- [Task directions]
Each line below that includes the word "Open" is to be reported.

- [Input]
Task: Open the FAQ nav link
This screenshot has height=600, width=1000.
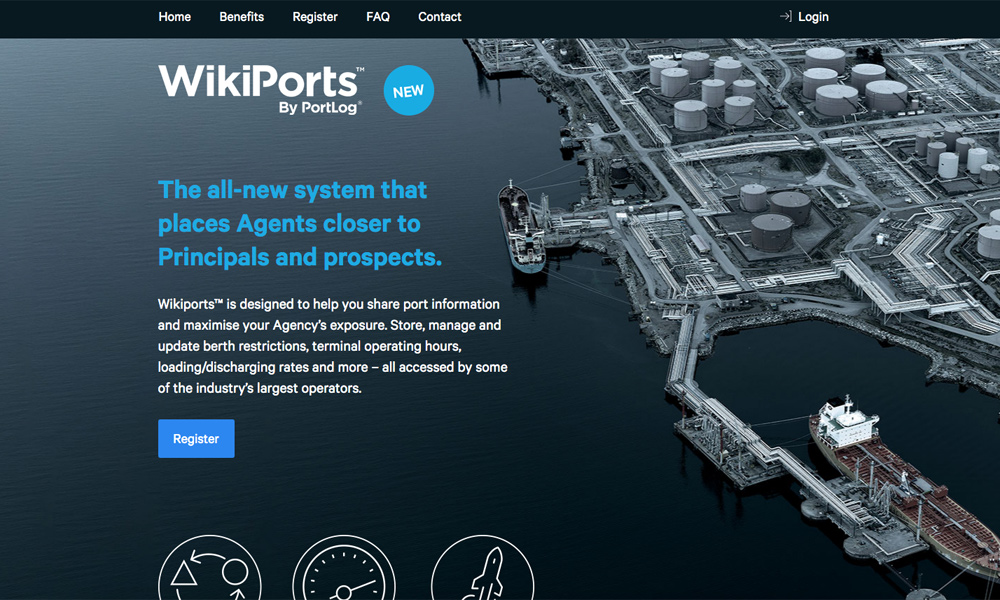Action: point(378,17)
--
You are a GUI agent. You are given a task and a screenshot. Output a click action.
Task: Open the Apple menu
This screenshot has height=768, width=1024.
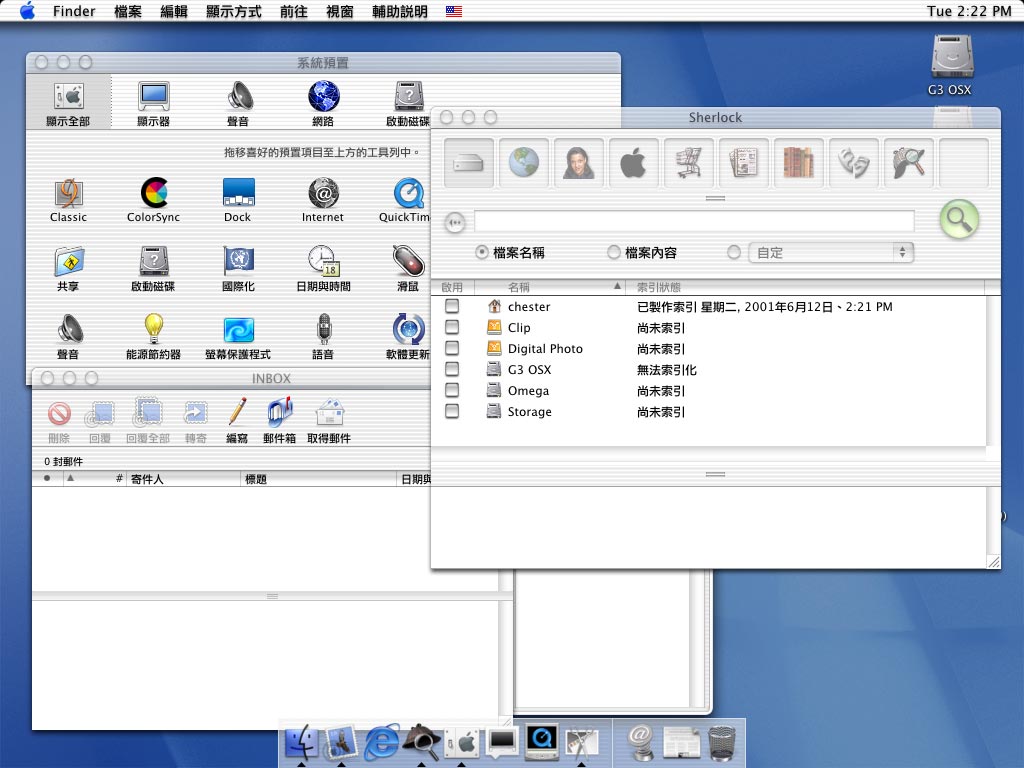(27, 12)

- [Task response]
Task: Open the FAQ nav link
Task: Open the Apple menu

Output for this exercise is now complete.